- Prompt -
In the lines that open with the one containing "The height and" and close with the one containing "Action: [110, 570]", can you replace "Cross-Validation Score" with "Training Accuracy" and change nothing else? Return only those lines, leaving out the pictures.

- Supplied information -
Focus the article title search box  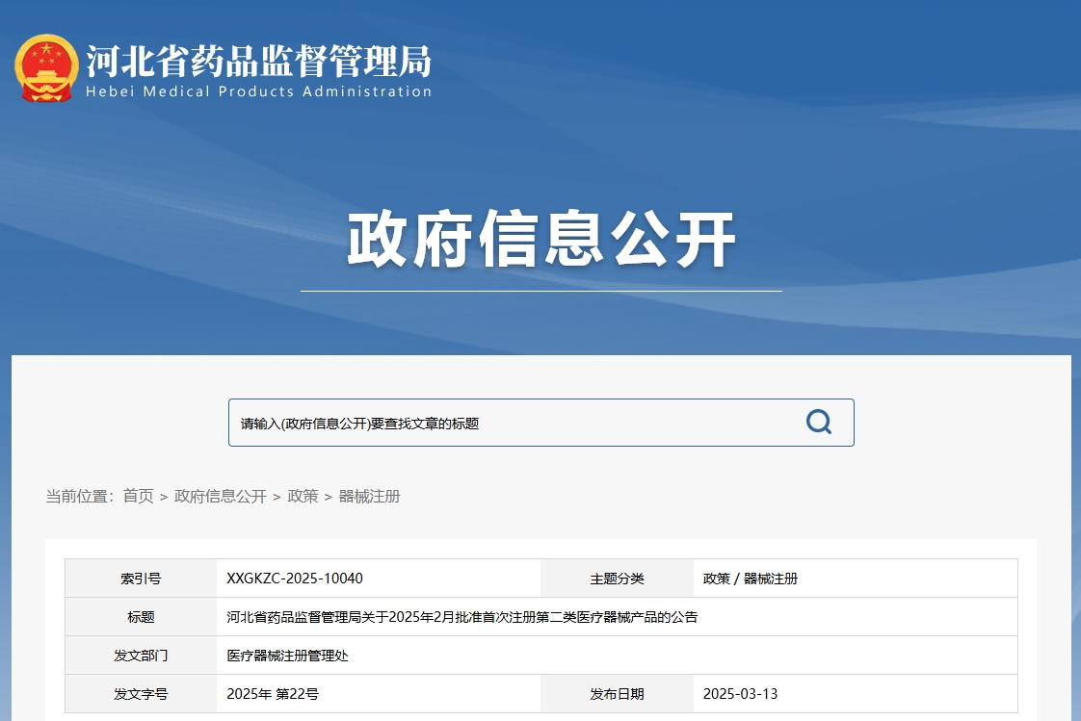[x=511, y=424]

---

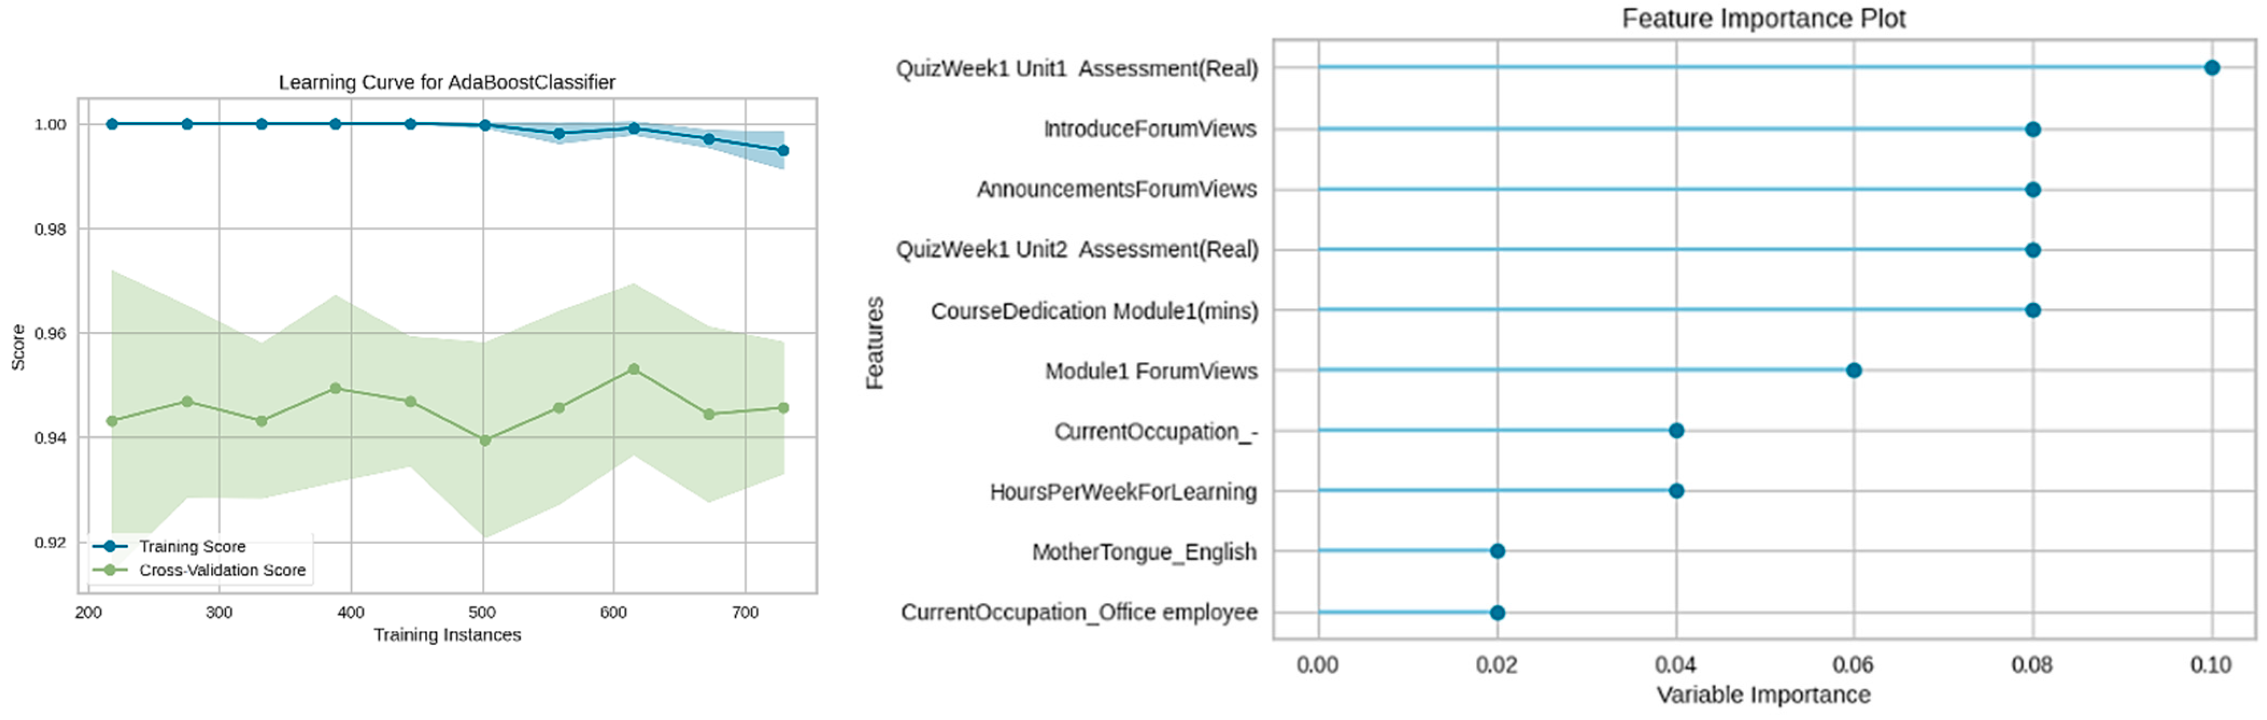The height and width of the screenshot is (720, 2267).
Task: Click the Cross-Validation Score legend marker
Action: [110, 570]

...

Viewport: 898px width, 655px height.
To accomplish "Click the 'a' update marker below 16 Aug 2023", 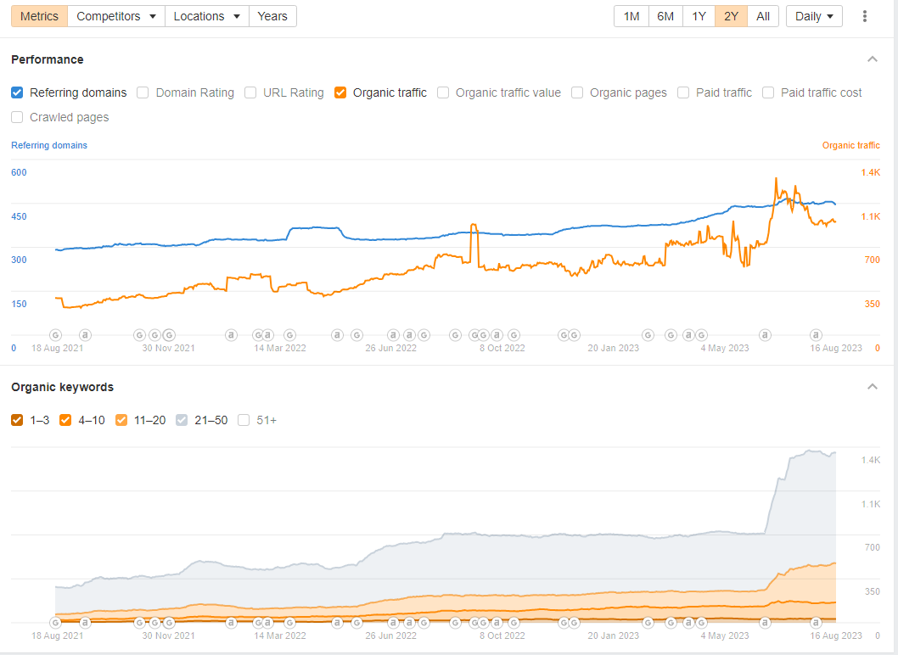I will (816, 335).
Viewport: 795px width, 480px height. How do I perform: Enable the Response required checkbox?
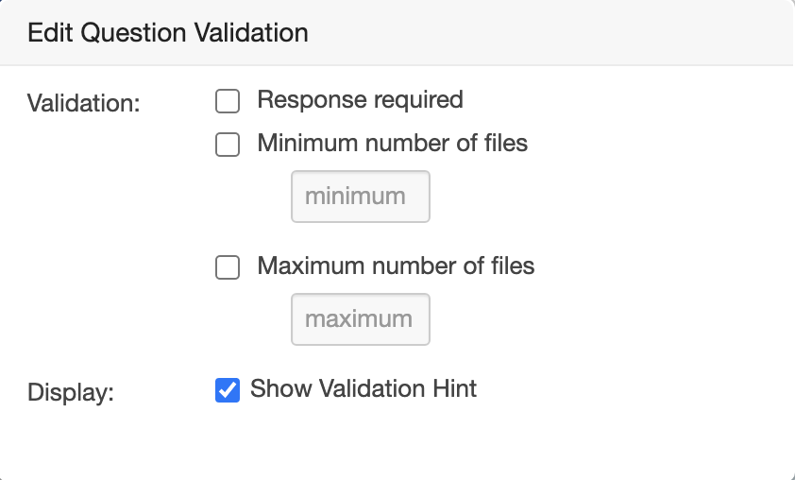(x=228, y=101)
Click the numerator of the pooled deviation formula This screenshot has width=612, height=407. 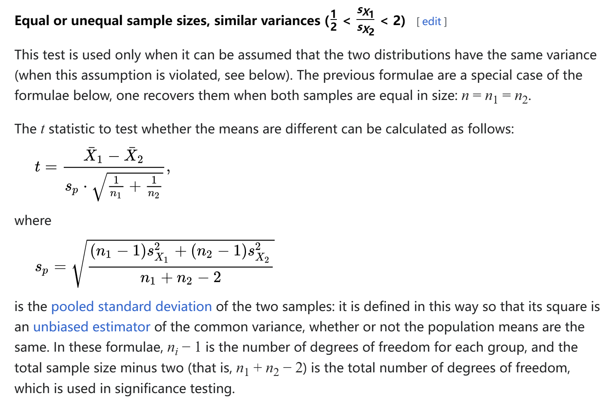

- Answer to this task -
The height and width of the screenshot is (720, 2267).
Task: Click the Training Accuracy legend marker
Action: [110, 570]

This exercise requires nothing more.